─── STORED RECORDS

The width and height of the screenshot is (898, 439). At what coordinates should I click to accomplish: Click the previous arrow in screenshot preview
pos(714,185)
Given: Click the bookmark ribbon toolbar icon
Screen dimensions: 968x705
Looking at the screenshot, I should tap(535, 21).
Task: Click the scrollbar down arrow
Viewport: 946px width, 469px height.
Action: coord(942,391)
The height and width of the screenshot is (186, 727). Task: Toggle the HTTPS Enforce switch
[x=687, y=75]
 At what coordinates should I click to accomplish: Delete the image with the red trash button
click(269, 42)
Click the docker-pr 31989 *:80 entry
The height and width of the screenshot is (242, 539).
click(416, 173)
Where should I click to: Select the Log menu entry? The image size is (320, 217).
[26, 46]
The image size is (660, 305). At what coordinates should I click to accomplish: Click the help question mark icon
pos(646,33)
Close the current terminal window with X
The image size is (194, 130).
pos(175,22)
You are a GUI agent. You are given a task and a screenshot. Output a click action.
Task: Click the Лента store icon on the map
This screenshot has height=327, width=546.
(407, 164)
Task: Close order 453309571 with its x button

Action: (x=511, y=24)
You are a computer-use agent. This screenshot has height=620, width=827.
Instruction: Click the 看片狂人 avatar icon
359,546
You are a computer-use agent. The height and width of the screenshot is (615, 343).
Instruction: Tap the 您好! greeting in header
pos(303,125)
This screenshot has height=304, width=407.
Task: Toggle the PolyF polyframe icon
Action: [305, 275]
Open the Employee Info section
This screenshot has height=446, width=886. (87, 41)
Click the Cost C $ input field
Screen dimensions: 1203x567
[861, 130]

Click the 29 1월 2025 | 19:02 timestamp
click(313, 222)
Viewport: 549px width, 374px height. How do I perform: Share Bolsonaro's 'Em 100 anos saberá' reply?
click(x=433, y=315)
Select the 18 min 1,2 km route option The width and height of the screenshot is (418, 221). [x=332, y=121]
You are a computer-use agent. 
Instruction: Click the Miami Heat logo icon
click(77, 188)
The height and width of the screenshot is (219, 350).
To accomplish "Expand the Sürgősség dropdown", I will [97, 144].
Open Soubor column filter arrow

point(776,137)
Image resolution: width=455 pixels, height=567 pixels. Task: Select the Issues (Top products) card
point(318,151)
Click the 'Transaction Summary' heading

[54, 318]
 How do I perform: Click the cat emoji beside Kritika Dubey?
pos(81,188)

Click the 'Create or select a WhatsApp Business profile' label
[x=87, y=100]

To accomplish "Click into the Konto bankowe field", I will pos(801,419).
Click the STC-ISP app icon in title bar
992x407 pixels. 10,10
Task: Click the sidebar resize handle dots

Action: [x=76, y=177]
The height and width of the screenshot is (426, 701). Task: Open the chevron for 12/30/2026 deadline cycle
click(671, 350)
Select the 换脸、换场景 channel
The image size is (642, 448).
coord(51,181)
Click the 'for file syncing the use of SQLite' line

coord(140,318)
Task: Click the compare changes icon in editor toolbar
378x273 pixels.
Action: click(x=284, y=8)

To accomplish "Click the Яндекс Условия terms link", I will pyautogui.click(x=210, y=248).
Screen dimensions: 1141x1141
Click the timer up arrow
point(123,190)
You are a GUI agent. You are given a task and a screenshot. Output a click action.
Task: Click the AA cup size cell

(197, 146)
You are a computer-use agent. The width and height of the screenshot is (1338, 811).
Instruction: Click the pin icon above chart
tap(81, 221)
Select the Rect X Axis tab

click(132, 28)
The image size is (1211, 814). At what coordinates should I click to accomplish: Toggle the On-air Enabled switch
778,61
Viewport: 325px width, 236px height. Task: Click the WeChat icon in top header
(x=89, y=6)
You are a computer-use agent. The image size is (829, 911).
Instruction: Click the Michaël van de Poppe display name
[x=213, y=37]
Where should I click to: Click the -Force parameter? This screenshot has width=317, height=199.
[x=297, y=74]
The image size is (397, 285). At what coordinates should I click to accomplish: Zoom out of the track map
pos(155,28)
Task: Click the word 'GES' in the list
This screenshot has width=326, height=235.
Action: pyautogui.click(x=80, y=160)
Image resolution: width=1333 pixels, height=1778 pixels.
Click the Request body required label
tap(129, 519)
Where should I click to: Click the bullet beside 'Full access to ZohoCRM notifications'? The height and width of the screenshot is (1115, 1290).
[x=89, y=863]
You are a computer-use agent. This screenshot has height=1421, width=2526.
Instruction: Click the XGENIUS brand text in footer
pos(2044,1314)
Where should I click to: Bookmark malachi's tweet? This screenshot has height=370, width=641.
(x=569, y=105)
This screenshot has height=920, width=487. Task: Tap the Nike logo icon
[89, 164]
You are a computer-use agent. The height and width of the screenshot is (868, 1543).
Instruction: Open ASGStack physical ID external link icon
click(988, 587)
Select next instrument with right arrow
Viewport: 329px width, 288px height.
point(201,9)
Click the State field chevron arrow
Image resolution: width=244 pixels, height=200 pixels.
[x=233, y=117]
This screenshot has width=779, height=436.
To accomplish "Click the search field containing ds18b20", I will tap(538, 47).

──────

WHAT YOU HAVE TO DO —
Duplicate the stretch of the records from the line containing "Where should I click to: Select" through the line containing "pos(175,22)", with both of those lines included. Reproduce each line verbatim.

EXPECTED ANSWER —
Where should I click to: Select the Log menu entry? The image size is (320, 217).
[26, 46]
The image size is (660, 305). At what coordinates should I click to accomplish: Click the help question mark icon
pos(646,33)
Close the current terminal window with X
The image size is (194, 130).
pos(175,22)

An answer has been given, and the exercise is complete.